North Korea receives birthday greetings for Kim from Trump

World

North Korea has received United States President Donald Trump’s birthday greetings to its leader Kim Jong Un, but will not return to the negotiation table, according to a statement published on Saturday by state news agency KCNA.

While Kim could personally like Trump, he would not lead his country on the basis of personal feelings, Kim Kye Gwan, an adviser to the North Korean foreign ministry, said in the statement.

“Despite the leaders’ good relations, it is a mistake for the United States to expect a return to talks,” he added.

Kim Kye Gwan repeated the North’s deep frustrations over stalled nuclear negotiations with the Trump administration and stressed that the country will never fully deal away its nuclear capabilities for ending US-led sanctions despite its economic difficulties.

He was responding to comments by South Korean presidential national security director Chung Eui-yong who, after returning from a visit to the US on Friday, said that Seoul had conveyed Trump’s birthday greetings to Kim. The North Korean leader’s birthday is believed to be January 8.

Chung told reporters that Trump, during their meeting at the White House this week, had asked Seoul to deliver the message to Pyongyang, which it did through proper means on Thursday.

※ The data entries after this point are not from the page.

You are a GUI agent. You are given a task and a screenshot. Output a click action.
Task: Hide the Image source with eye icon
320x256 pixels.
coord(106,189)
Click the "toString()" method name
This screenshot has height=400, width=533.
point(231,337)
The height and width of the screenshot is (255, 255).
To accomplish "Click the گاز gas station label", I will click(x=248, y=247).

But Kim Kye Gwan said that the North had also received a similar letter by Trump directly from the Americans, and ridiculed Seoul saying it was clinging to its role as a mediator between Washington and Pyongyang.

The North in past months has severed virtually all cooperation with the South, while demanding Seoul to break away from Washington and restart inter-Korean economic projects held back by US-led sanctions.

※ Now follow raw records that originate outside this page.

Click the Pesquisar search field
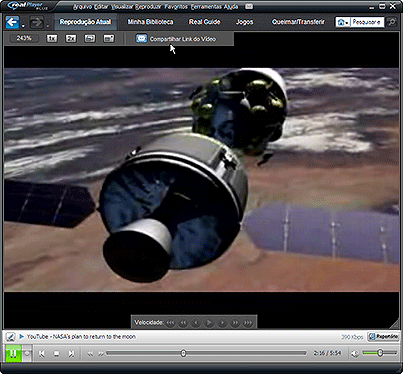point(367,22)
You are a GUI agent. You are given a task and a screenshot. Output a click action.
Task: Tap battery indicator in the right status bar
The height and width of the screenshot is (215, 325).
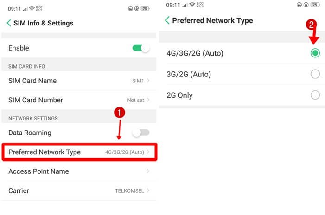(315, 5)
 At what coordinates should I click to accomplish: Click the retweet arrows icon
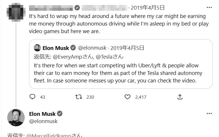79,97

Seoul had lobbied hard for the resumption of nuclear negotiations, with Chung shuttling between Pyongyang and Washington to help set up the first summit between Kim and Trump in June 2018.

But negotiations have faltered since the collapse of the second Kim-Trump meeting in February last year in Hanoi, Vietnam. The US side rejected North Korean demands for major sanctions relief in exchange for the dismantlement of an ageing nuclear facility in Yongbyon, which would only represent a partial surrender of its nuclear capabilities.

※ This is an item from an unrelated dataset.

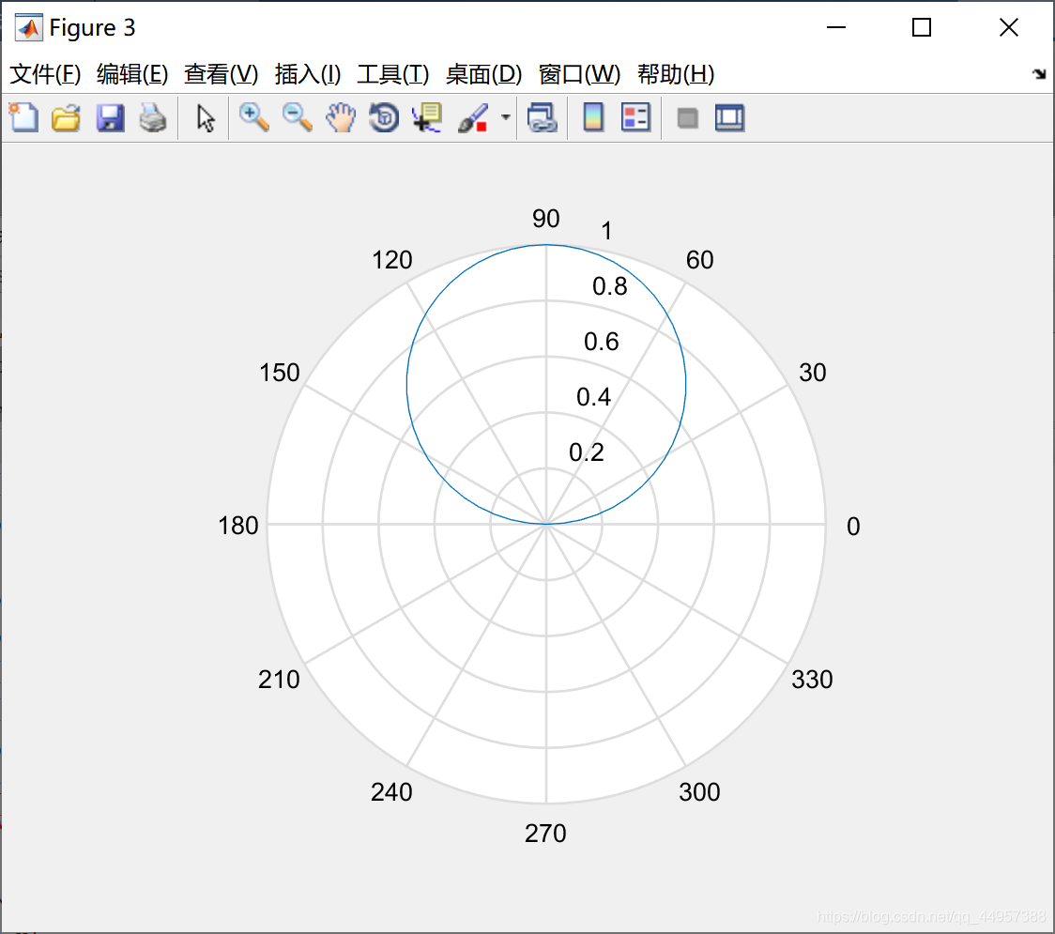Expand the brush color dropdown arrow
The width and height of the screenshot is (1055, 934).
(506, 118)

Trump and Kim met again in June and agreed to resume negotiations. But an October working-level meeting in Sweden broke down over what the North Koreans described as the Americans’ old stance and attitude.

In his statement, Kim Kye Gwan said that the North will never again engage in negotiations to fully give away a crucial nuclear facility in exchange for sanctions relief as it did in Vietnam.